- _Information shown_
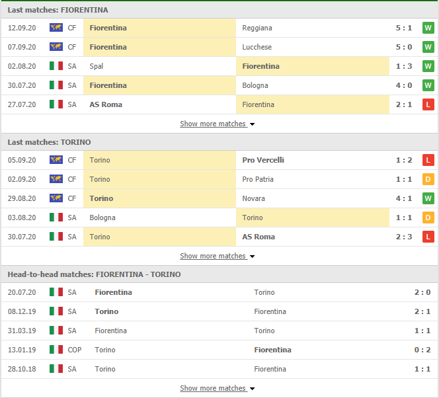This screenshot has width=439, height=398.
Task: Click the green W badge for Torino-Novara
Action: click(428, 198)
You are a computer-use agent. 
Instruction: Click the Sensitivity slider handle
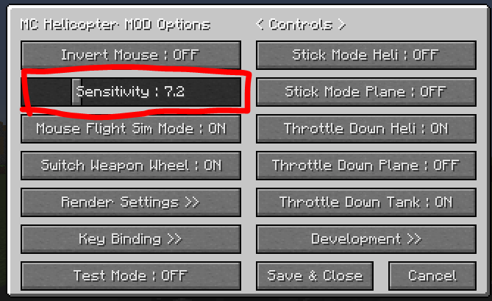(x=76, y=92)
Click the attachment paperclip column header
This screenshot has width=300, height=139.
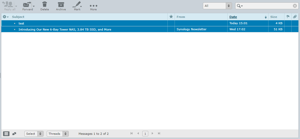point(295,17)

- _Exercise directions_
Beginning at the line that contains "Instruction: Click the", copy each remaining line of the records exactly, through the final one. Omit the pictures.

- _Response_
Instruction: Click the Sensitivity slider handle
(x=76, y=92)
Click the attachment paperclip column header
This screenshot has width=300, height=139.
point(295,17)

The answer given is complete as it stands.